Being true to ourselves and to our community is never easy. But it’s easier for some than for others. It’s never dependent on military strength, political strength, or any other kind of strength outside ourselves. It is about allowing our true selves to be witnessed by others, even if they threaten us with death or other forms of suffering for expressing ourselves. The greatest external strength is the threat of death. Jesus went to Jerusalem to be true to himself, despite knowing that he faced death there. His willingness and ability to keep listening to the inner voice enabled him to renounce what belonged to him. As we read in Philippians, he did not regard equality with God as something to be exploited, but emptied himself, taking the form of a slave.
Holy Week shows us what it looks like to be true to ourselves by inviting us to be witnesses of Jesus’ consistent pattern in the face of threats from outside. In Nazareth he had described himself as God’s special servant; it alienated him from his community of origin. When he understood that he needed to renounce the rights that accompanied that vocation and mission it alienated him from his new community. He told his friends that he was going to be killed in Jerusalem. Peter, his closest follower, said, “Stop it.” Jesus rebuked him, “Get behind me Satan!”

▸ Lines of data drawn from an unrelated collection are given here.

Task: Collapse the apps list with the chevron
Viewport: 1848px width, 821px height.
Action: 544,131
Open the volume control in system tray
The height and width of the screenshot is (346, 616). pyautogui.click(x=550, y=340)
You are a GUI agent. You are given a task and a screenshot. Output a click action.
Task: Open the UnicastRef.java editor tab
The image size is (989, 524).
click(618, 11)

Then the Gospel reveals an interesting twist on who is afraid. When Jesus overturned the tables in the temple, the Gospel reports that when the chief priests and the scribes heard it, they kept looking for a way to kill him; for they were afraid of him. It is empowering to realize that threats are often an expression of fear. Jesus knew that. It cleared his head to confront his accusers. When asked, by what authority are you doing these things? he had the presence of mind to throw his accusers into disarray by asking them, did the baptism of John come from heaven, or was it of human origin? When he faced betrayal by one of his own, Jesus drew attention to the fate of the betrayer, rather than to himself: woe to that one by whom the Son of Man is betrayed! It would have been better for that one not to have been born. And when another disciple promised him he would remain true to the end, Jesus was willing to disrupt the comfortable moment by saying, before the cock crows, you will have denied me three times.

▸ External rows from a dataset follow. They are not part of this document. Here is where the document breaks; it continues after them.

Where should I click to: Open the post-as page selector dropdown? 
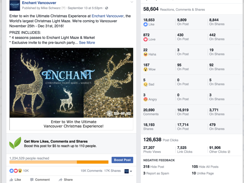point(128,171)
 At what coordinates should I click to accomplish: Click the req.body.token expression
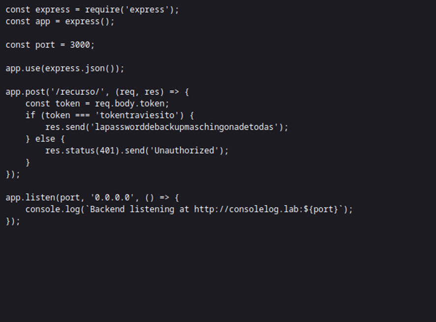pos(132,104)
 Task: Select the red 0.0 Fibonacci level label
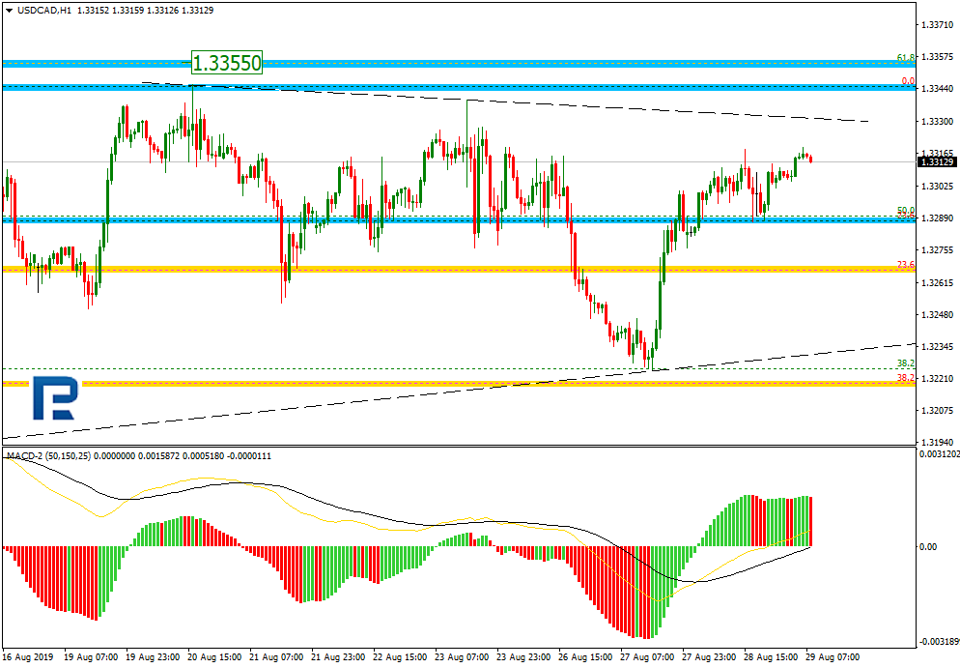[908, 81]
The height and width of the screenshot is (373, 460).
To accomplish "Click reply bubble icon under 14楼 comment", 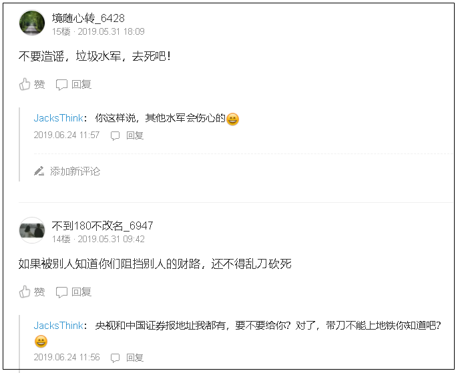I will (x=61, y=292).
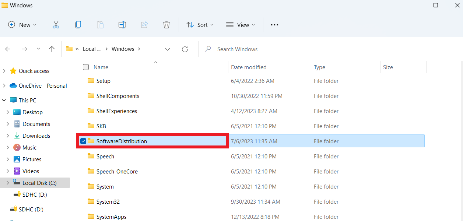
Task: Click the Rename icon in toolbar
Action: point(122,25)
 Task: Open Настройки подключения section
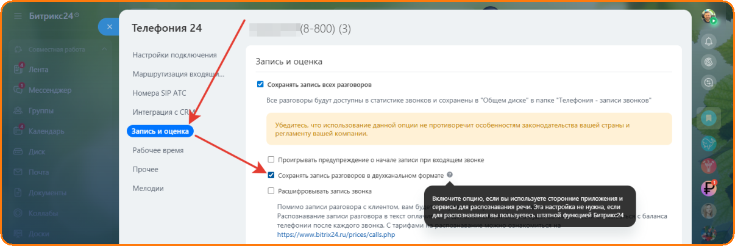[174, 55]
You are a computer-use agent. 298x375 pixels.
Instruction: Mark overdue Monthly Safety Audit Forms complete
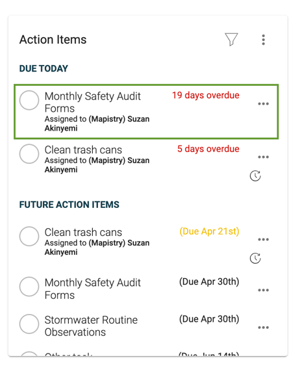pyautogui.click(x=29, y=100)
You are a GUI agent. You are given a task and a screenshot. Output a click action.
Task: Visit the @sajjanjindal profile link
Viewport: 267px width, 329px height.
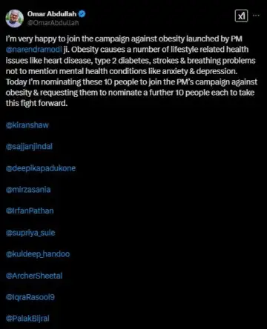(29, 147)
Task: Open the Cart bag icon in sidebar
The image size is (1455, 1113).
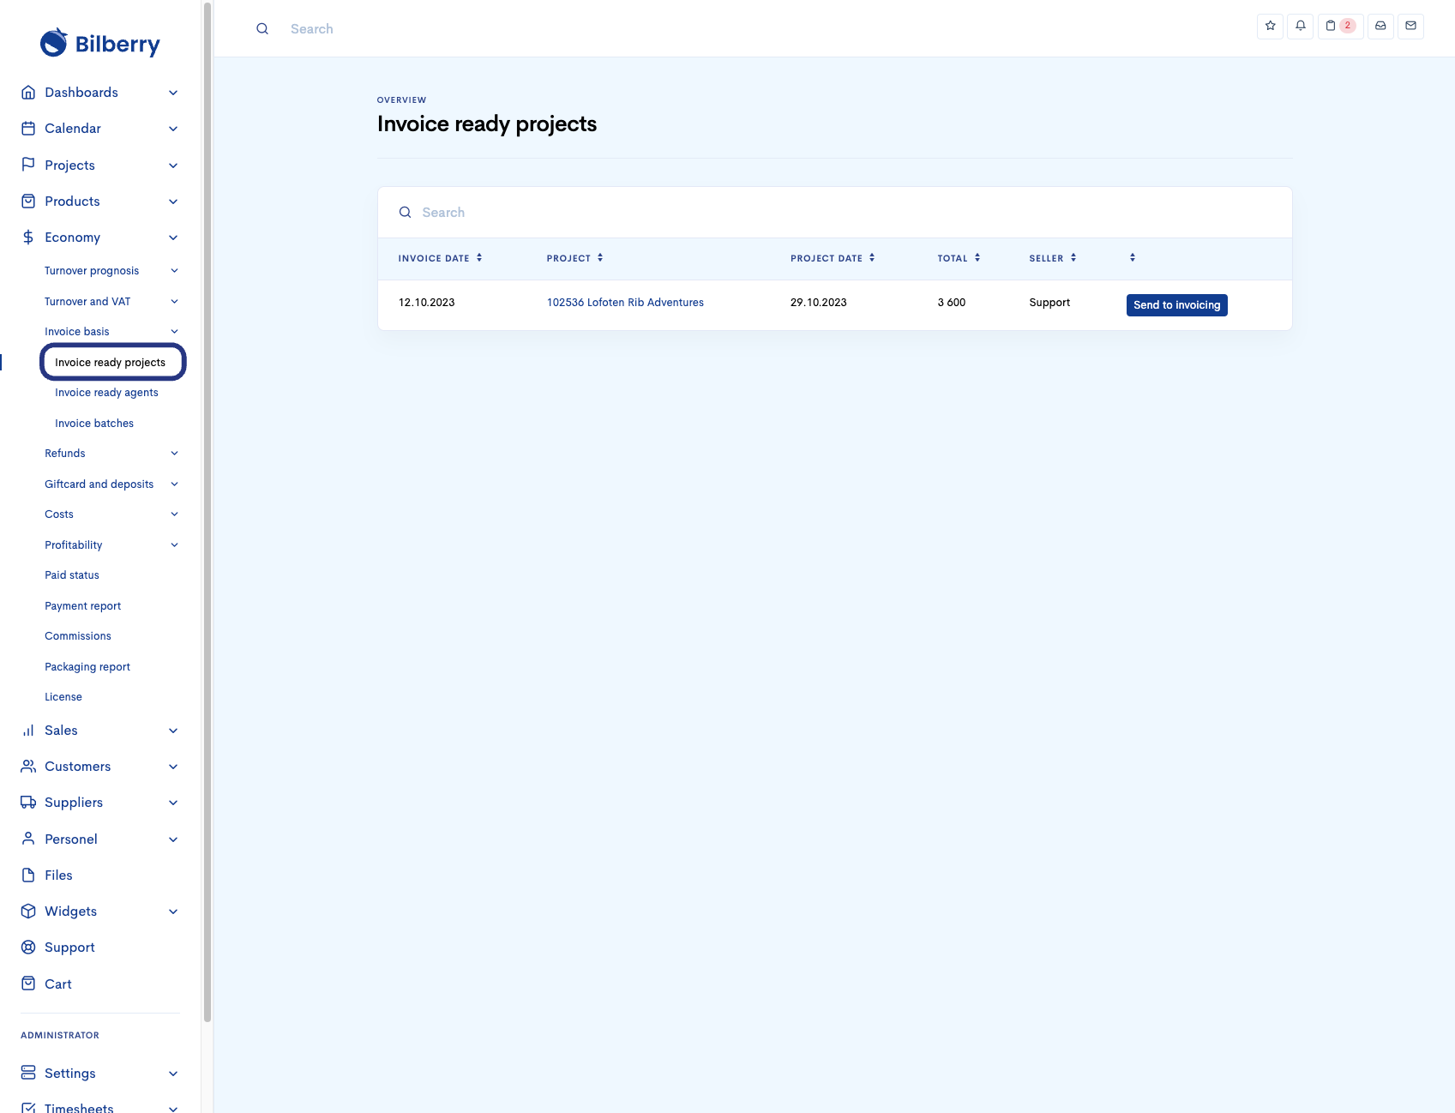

The Gospel doesn’t invite us to sit back and applaud Jesus. It shows us the way that we are to live. The procession of palms shows that the changes Jesus sought in Israel were deeper than those that others wanted to introduce. Jesus knew these changes could not be achieved through violence. So he didn’t enter Jerusalem on a chariot as a conquering king. He went on a donkey as a servant king. And he began to involve the disciples in more of the ministry as they participated in the events of his final week. They found the donkey for Palm Sunday; they found the room and prepared the dinner on Maundy Thursday, and they wrapped Jesus’ body for burial on Good Friday.

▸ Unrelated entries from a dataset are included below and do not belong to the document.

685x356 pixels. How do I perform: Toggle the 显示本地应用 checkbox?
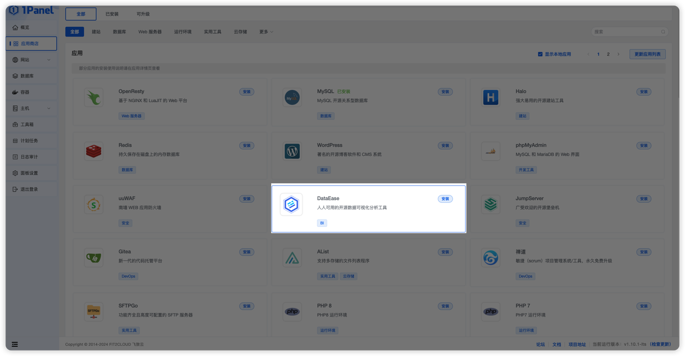[541, 54]
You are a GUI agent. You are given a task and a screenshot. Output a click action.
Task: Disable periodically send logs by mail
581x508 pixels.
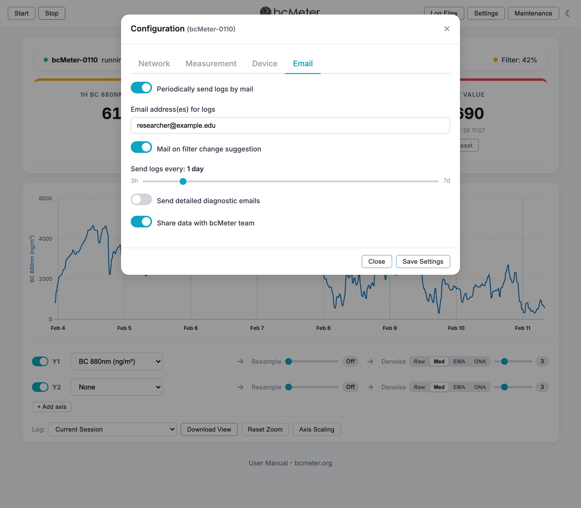coord(141,88)
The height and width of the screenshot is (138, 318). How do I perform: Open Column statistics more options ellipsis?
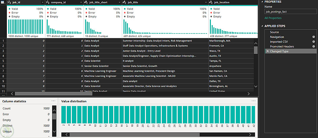[53, 101]
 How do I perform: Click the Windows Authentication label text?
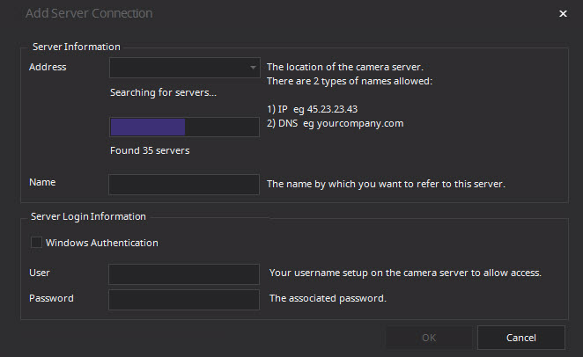102,243

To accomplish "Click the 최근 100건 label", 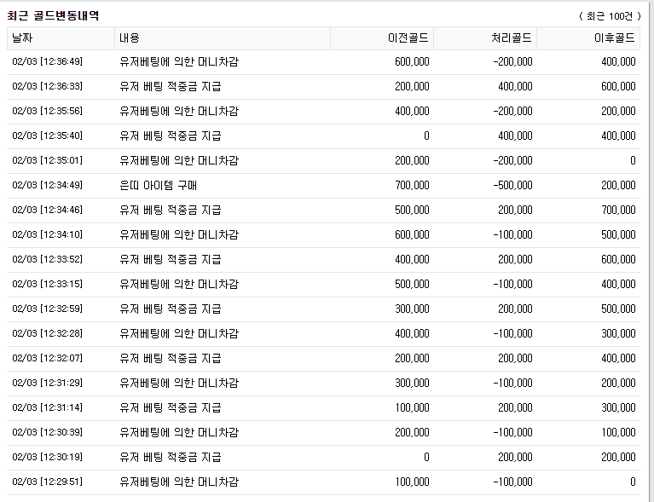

The Gospel shows again and again how difficult it is to follow the path deeper as disciples of Jesus. It’s riskier, slower, and less elegant than we imagine. It means spending more time in the kitchen than in the dining room, more time in the shop than in the store, more time looking for donkeys than singing Hosannas. In the Sundays following Easter the lessons explore what that looks like after the resurrection. There is so much more to learn.
Parker Palmer said it clearly: the way of the cross is a way of absorbing the pain, not inflicting it on others; it is a path that transforms pain from being an impulse to destroy into a power to create. When we give our hearts to the world, our hearts will break. But they are broken to become channels for a greater love than ours. Only when the pain is transformed by love will the true revolution come, the one that promises to bring the peaceable kingdom. (Promise of Paradox, 39f)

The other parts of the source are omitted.